Pria itu menyandarkan tubuhnya pada sofa yang ada di ruangannya. Ia mengusap wajahnya kasar. Pikirannya tidak bisa tenang memikirkan gadis yang dirindukannya. Sungguh ia ingin sekali melihat wajah gadis itu. Bertahun-tahun lamanya ia memendam perasaannya pada gadis itu. Karena tidak sanggup hanya melihat dari jauh, ia meminta orang tuanya menjadikan gadis kecil itu menjadi tunangannya.

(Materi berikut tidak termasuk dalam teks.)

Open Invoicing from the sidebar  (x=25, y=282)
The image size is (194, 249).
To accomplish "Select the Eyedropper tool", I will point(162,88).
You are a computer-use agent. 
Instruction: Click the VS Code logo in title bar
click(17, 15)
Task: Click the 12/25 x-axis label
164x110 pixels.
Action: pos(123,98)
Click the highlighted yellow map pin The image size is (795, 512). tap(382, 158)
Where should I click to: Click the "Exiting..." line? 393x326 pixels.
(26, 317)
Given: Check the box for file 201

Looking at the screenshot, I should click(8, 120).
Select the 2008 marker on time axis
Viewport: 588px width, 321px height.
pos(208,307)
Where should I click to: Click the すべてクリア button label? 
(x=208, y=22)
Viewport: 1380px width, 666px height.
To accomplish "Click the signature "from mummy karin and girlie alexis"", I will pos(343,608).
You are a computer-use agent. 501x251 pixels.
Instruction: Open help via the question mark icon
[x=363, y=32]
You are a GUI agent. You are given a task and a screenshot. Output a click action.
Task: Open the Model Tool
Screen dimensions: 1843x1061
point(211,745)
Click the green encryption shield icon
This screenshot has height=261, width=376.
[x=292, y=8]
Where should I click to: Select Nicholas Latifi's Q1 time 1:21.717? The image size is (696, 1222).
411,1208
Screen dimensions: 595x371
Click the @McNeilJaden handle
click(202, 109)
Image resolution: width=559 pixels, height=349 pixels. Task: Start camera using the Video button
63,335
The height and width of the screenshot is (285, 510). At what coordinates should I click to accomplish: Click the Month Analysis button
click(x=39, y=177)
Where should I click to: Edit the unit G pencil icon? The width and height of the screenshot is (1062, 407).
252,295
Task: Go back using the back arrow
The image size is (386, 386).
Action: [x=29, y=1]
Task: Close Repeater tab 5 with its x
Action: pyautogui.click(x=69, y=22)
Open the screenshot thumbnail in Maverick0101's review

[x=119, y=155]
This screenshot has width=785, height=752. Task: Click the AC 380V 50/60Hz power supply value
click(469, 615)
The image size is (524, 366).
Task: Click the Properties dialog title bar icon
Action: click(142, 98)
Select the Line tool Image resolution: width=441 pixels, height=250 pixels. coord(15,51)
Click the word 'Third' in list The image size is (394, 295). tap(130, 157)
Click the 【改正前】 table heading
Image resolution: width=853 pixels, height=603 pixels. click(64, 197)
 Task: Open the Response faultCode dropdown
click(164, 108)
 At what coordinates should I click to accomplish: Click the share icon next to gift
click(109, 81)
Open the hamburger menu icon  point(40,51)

Orang tuanya tentu saja terkejut dengan permintaan anak sulungnya. Selama ini anaknya tidak pernah dekat dengan wanita manapun. Sekali ingin mendekati gadis, ia menginginkan gadis yang jauh dari diusianya. Tidak masalah hanya berbeda sepuluh tahun. Kedua orang tuanya akhirnya mengabulkan permintaan anaknya. Mereka juga senang karena orang tua gadis kecil yang diinginkan anaknya adalah sahabat mereka.

Mengingat bagaimana caranya ia mendapatkan gadis itu, ia tersenyum. Ia memang tidak pernah menampakkan wajahnya didepan gadis itu tapi ia mengawasinya dari jauh.

"Masih sama?"

Pria itu melihat asal suara lalu kembali mengabaikannya.

"Sudahlah temui saja gadis kecilmu itu," suara itu kembali terdengar.

"Bukan urusanmu."

"Aku tahu ini memang bukan urusanku, setidaknya aku sudah mengingatkanmu."

"Diam kau Alex!"

Suara tawa Alex bergema. "Aku tahu kau galau saat ini. Kalau kau tidak mau menemuinya biar aku saja yang menemui gadis kecilmu itu."

"Jangan coba-coba," tatapan tajam pria itu sedikit membuat nyali Alex menciut.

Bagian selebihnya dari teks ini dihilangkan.